# Anova

Sub Topics
ANOVA is a study about the variances of two or more series. It was merely used in Agricultural Research. But now the technique finds useful applications in the field of both natural and social sciences.

## What is ANOVA?

The variation present in a set of observations under study may be caused by known and unknown factors. Variations on account of unknown factors are known as random variations. In analysis of variance, an attempt is made to separate the variation due to known factors from the variations due to unknown factors. For this, the total variance present in the whole set of observations is divided into a number of component variances caused by each set of independent factors.

If the component variances do not differ significantly it is concluded that the effects of all the factors are equal.

## ANOVA Definition

ANOVA (Analysis of Variance is defined as a technique which analyses the variances of two or more comparable series for determining the significance of differences in their arithmetic means and for determining whether different samples under study are drawn from same population of not, with the help if the statistical technique called F test.

## ANOVA Analysis

In ANOVA Analysis, we make study of variances to compare two or more series.  The aim of the analysis is to determine whether the means of the different sample differ significantly or not.  We use the F test in the analysis of variance.  The null hypothesis assumed is " all population means are equal" or " all the samples belong to the same population having same variance".

## ANOVA Assumptions

• Populations from which samples have been drawn are normally distributed.
• Populations from which samples have been drawn have same variance.
• The observations are non correlated random variables.
• Any observation is the sum of the effect of the factors influencing it
• The observations in the sample are randomly selected from the population.
• The random errors are normally distributed with mean 0 and variance $\sigma^{2}$.

## One Way ANOVA

One way ANOVA is a method of testing the equality population means by analyzing sample variances.  It is used with data categorized with one factor (treatment), which is a characteristic that allows us to distinguish the different populations from one another.

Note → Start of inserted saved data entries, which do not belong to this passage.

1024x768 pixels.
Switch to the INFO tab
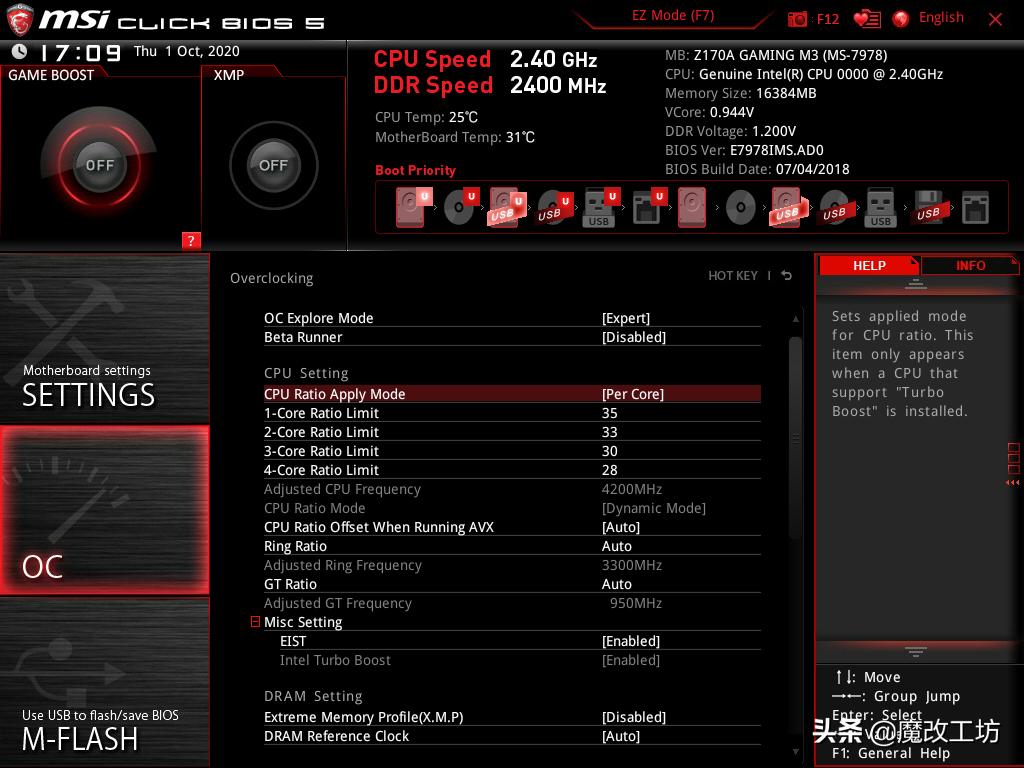point(970,265)
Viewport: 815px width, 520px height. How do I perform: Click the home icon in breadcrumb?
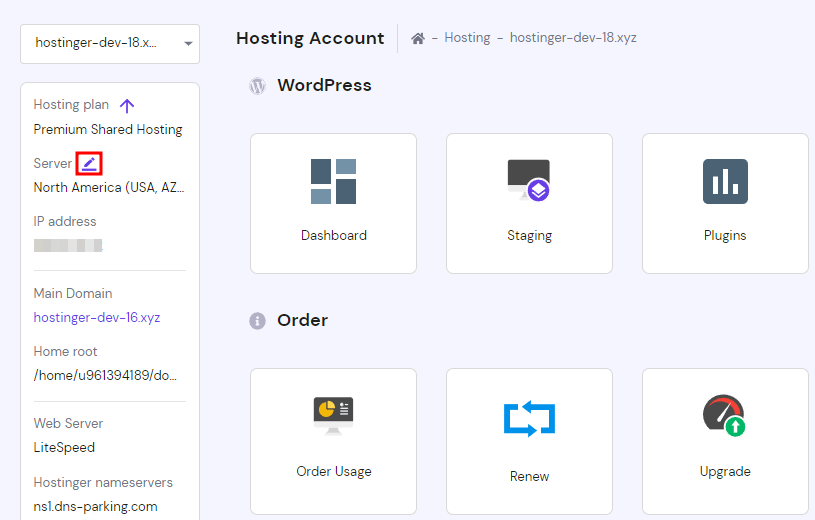418,38

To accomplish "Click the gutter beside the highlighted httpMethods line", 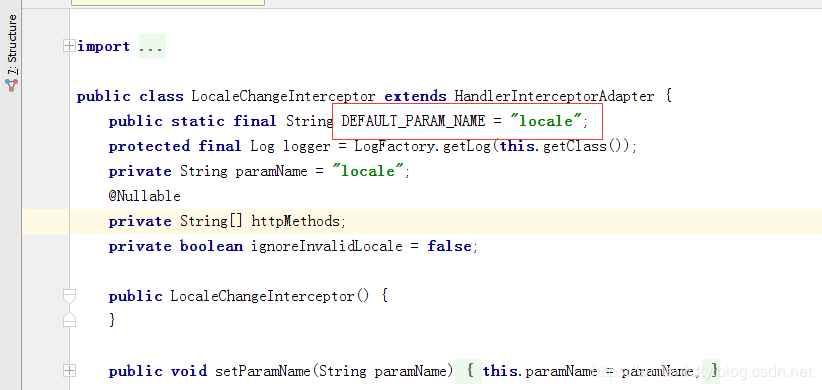I will pyautogui.click(x=46, y=221).
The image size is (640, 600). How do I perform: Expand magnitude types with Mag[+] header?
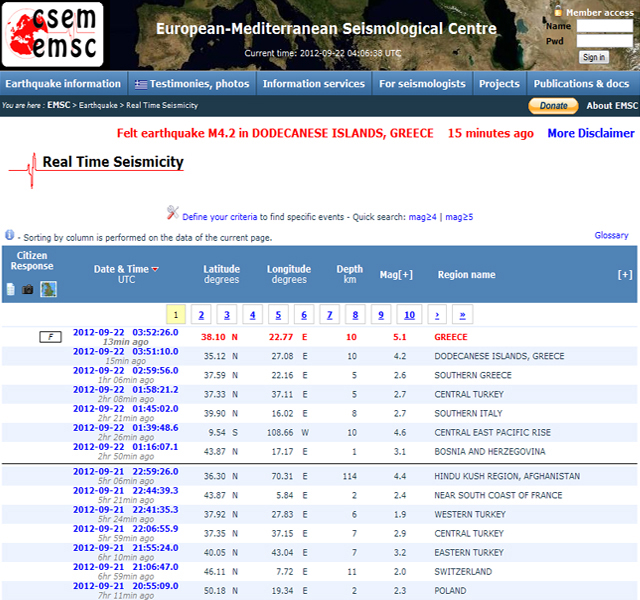point(397,275)
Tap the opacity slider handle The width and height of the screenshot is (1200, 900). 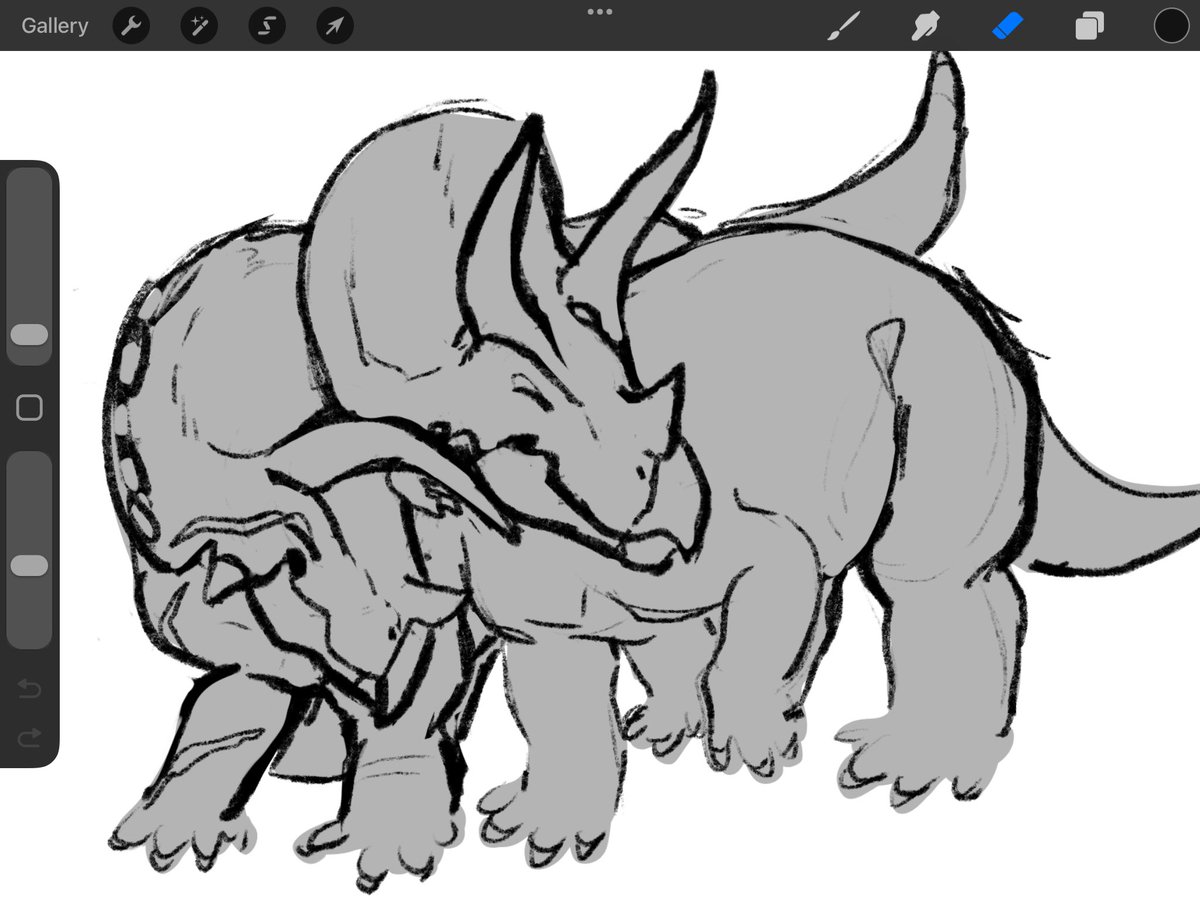coord(29,566)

The term treatment is used because of the early applications of analysis of variance involved agricultural experiments in which different plots of farmland were treated with different fertilizers, seed types, insecticides etc. It is also known as single factor ANOVA. The following is the procedure for carrying out analysis of variance in one way classification: -
1. The null hypothesis is taken as "all population means are equal"
2. Compute the mean square between the samples MSC and MSE
3. Calculate the F ratio
4. Obtain the F table value with k – 1 and N – k degrees of freedom.
5. If the calculated F value is less than the table value, we accept the hypothesis that the samples are equal.

## Two Way ANOVA

The following is the procedure for carrying out analysis of variance in two way classification: -
1. The null hypothesis is taken; as "all means of the columns are equal" Also another null hypothesis is  "all means of the rows are equal".
2. Compute the mean square between the samples MSC, MSE and MSR
3. Calculate the F ratios
4. Obtain the F table values.
5. If the calculated F values are less than the table value, we accept the hypothesis that the samples are equal.

## Three Way ANOVA

It is also known as factorial ANOVA. It is a statistical test which is used to determine the effect of three variables. A three-way ANOVA checks the effect of the independent variables on the expected outcome along with their relation with the outcomes. Random factors are considered to have no statistical influence on a data set, while systematic factors are considered to have statistical significance.

## ANOVA Table

ANOVA table presents the various results obtained while carrying out the Analysis of Variance.  A specimen of an ANOVA table in one way classification is given below.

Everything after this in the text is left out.